The government of Botswana will partner with Kenya in exploration and production of more green energy that will help address rising demand for electricity in the two countries.

This comes even as it emerged that 75 percent of the Kenyan population and 62 percent of the Botswana population are connected to power.

Botswana President Eric Masisi who visited Olkaria geothermal fields in Naivasha commended Kenya government for investing more on green energy production.

He said many countries in the region should learn from Kenya and invest more on green energy.

The President said his country was keen to learn and corroborate with Kenya in power production and supply to help meet rising demand of electricity in Botswana.

According to him, the country relied more on solar power as it had more potential for its production, but needed to explore more on green energy in order to upgrade power production and distribution.

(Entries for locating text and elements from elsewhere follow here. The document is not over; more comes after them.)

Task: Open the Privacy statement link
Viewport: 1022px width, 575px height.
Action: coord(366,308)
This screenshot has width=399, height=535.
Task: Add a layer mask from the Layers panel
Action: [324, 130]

Energy CS Charles Keter who accompanied the President said that currently 75 percent of Kenyans were connected to electricity under the ongoing electrification programme.

He said the government has allocated a lot of funds to the programme to help the country achieve 100 percent electricity connectivity by 2020.

He told the head of State that the construction of power lines from Suswa to Tanzania and another line to Ethiopia were on-going as part of the power generation investment.

He added that the government was investing more in the exploration of geothermal energy that will pave way to doing away with thermal power.

Kengen CEO Rebecca Miano said that the power company was ready and keen to offer Botswana expertise in various sectors of electricity production adding that currently geothermal contributed 40 percent of electricity being generated in the country with hydro standing at 35 percent.

She added that Kengen has 310 drilled wells producing 690mw from geothermal with an extra 165mw expected to be added to the national grid from the Olkaria V power plant which was now at its final phase.